WHAT IS REQUIRED: Look through the material that follows and show every line with the string "Safari".

RECORDED DATA:
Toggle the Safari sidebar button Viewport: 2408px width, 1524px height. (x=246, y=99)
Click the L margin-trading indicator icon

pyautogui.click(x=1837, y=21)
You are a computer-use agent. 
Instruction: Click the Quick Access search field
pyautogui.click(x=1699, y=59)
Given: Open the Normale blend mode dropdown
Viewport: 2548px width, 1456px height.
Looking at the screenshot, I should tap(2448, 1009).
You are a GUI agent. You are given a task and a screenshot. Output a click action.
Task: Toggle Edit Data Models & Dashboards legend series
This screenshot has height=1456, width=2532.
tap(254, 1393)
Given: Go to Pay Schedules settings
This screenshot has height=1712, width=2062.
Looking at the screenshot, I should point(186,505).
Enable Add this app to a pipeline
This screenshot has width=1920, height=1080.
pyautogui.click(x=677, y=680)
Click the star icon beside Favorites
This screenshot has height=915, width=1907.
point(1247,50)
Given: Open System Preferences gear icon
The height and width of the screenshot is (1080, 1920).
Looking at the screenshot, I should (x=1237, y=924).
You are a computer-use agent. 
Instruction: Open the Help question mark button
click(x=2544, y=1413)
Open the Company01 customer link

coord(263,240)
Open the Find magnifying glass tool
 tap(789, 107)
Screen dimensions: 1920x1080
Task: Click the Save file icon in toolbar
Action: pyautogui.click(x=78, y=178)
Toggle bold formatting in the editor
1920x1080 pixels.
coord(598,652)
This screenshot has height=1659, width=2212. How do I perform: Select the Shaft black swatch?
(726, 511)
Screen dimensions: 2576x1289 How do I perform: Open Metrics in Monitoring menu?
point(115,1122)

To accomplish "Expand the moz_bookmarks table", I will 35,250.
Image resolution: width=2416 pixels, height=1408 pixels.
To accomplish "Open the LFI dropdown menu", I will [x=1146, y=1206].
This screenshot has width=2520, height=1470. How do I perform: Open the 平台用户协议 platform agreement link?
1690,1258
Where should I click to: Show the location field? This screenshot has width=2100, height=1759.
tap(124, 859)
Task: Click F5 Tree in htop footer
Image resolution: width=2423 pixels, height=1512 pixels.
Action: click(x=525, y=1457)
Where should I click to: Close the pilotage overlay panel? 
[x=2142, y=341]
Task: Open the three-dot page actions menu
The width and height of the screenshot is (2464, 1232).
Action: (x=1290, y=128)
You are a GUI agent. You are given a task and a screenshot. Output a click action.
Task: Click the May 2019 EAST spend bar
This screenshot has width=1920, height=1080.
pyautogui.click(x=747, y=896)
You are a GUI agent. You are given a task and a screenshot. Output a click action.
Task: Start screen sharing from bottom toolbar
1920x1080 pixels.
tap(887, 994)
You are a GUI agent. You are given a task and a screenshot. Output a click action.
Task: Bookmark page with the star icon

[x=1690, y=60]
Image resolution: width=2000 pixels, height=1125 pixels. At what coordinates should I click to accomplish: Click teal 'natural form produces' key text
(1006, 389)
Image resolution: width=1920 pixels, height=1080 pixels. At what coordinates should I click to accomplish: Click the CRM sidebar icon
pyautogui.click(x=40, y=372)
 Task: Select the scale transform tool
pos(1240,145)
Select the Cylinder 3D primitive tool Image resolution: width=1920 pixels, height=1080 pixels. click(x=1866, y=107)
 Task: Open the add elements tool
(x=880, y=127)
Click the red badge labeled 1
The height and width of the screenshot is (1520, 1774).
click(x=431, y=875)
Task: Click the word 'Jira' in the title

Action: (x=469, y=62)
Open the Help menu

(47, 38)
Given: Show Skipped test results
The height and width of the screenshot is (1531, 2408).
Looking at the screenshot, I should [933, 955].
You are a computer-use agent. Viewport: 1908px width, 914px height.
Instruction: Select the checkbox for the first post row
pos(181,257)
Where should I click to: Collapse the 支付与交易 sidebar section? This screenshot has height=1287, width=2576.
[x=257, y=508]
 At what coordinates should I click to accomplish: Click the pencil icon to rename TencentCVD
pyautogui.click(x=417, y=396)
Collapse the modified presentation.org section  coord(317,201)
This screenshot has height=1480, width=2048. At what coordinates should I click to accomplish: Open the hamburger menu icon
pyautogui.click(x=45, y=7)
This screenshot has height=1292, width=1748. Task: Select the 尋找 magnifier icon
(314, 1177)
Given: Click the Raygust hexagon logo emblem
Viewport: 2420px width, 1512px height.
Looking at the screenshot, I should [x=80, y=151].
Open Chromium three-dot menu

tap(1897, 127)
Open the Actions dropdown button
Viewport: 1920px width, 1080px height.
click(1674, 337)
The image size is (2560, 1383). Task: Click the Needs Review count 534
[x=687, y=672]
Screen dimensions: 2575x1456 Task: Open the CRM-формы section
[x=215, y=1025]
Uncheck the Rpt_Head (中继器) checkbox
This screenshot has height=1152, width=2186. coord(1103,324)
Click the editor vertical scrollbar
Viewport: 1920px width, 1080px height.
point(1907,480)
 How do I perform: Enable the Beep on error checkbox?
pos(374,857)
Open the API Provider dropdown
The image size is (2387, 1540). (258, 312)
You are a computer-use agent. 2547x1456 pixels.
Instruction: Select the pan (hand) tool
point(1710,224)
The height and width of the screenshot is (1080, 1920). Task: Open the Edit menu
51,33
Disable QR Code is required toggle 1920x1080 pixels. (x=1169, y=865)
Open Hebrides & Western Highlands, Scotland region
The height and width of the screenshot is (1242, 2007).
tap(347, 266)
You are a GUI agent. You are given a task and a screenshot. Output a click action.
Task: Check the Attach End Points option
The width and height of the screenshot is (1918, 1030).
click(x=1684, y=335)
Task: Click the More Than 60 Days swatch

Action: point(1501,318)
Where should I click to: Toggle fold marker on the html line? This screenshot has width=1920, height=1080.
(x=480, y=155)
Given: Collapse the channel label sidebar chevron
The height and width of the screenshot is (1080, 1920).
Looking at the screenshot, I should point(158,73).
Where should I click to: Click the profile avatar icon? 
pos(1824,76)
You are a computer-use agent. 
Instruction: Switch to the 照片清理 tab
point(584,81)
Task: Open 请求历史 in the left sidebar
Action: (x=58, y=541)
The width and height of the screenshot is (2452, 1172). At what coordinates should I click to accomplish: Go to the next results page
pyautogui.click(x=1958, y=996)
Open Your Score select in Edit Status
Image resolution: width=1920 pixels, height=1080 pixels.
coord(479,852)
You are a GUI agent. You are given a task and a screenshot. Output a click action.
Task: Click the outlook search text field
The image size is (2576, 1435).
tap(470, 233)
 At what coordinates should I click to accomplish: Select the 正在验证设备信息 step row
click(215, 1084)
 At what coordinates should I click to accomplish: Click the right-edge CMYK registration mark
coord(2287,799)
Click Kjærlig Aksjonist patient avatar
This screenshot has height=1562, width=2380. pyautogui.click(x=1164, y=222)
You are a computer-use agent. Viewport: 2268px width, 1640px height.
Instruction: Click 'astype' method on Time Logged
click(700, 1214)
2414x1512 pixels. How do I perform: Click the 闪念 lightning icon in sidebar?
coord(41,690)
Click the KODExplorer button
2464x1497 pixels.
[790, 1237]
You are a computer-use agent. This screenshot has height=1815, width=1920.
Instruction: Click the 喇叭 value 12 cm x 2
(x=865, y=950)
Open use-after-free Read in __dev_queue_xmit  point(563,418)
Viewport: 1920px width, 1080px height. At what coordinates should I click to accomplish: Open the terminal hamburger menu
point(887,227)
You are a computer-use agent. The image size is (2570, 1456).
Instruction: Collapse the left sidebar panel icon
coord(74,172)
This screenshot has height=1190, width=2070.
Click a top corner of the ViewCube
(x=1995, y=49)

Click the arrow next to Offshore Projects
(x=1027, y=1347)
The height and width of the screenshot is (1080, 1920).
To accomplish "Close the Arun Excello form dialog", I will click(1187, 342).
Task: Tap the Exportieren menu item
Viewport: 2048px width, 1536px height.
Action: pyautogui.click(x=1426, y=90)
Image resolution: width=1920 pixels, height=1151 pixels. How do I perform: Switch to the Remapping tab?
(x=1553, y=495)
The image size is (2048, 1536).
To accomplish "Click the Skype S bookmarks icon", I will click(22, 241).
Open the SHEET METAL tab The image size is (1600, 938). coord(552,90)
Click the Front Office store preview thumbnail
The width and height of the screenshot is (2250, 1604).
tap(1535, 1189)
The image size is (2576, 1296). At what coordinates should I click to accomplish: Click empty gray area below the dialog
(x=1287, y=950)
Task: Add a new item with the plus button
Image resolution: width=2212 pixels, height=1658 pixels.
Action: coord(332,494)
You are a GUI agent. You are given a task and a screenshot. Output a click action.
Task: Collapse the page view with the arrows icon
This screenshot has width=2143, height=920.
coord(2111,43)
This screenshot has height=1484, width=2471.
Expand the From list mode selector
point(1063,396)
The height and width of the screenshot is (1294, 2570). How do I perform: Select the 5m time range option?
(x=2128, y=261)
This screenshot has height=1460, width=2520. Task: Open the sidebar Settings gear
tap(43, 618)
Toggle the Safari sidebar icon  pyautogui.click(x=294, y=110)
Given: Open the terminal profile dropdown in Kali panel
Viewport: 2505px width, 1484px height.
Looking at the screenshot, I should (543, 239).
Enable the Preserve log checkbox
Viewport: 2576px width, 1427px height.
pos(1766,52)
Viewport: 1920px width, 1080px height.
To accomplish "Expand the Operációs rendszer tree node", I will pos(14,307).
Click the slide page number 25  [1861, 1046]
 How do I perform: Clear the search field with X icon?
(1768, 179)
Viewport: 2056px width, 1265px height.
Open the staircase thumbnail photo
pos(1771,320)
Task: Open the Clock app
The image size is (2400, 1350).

YOUR SOLUTION:
Toggle the Safari sidebar button Viewport: 2408px width, 1524px height. (x=246, y=99)
Toggle the Safari sidebar icon  pyautogui.click(x=294, y=110)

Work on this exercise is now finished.